Ahead of the Thanksgiving holiday, a temporary drive-through to distribute food to those in need was set up near Lancaster, California, north of Los Angeles, on Tuesday.
At least 2,000 families went through the line in a three-hour period, according to a rough estimate from Michael Flood, president and CEO of Los Angeles Regional Food Bank.
The food the organization is distributing currently reaches approximately 900,000 people per month through its work with 700 partner agencies, Flood said. That's well above the 350,000 people per month it was serving before the Covid-19 pandemic hit.
"If you told me in January, your distribution is going to increase 145% and you'll be reaching 900,000 people per month by the fall, I would have said, 'I don't think so,'" Flood said.
"But that's what's happened."
From California to New York, pictures have emerged of thousands of people waiting to receive groceries from their local food banks ahead of the Thanksgiving holiday.
It's one side effect that has cropped up as a result of the coronavirus pandemic that continues to sweep the nation. Experts say the problem is rooted in high unemployment and low cash flow.

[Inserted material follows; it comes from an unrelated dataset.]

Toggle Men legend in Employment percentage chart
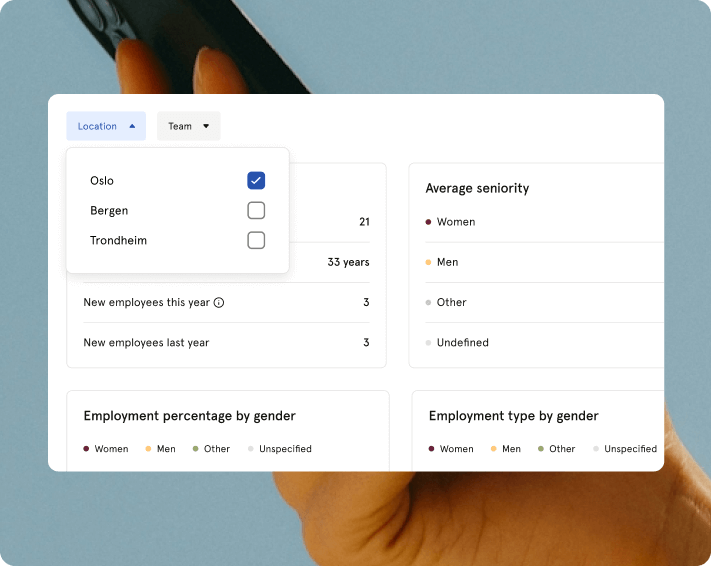(160, 449)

Almost 26 million adults said their households either sometimes or often did not have enough to eat in the prior seven days, according to a survey conducted between late October and early November. Those affirmative responses account for 12% of all U.S. adults, according to the Center on Budget and Policy Priorities, a progressive Washington, D.C., think tank.
Pre-pandemic, just 3.7% of adults said they had not had enough to eat at some point during all of 2019.
Children are often the most affected by the recent increases in food insecurity, the research found.
When asked if their household didn't have enough to eat, 16% of those with children said yes compared to 9% of those with no kids.
Black and Latino households were more likely to be affected.
The biggest culprit for the increased hunger is rising unemployment, said Ed Bolen, senior policy analyst at the Center on Budget and Policy Priorities.
"Certainly the loss of a job or a significant loss of hours can significantly impact a family's ability to purchase food," Bolen said.
The food lines popping up around the country are mostly tied to the spikes in coronavirus cases and subsequent job losses.
In many communities, food banks saw demand spike when the extra $600 per week in federal unemployment benefits expired over the summer, Bolen said.
Now, unemployment provisions put in place through the CARES Act that extended benefits and enabled more people to receive jobless checks are set to expire in December. Meanwhile, more people could face evictions as protections for renters run out.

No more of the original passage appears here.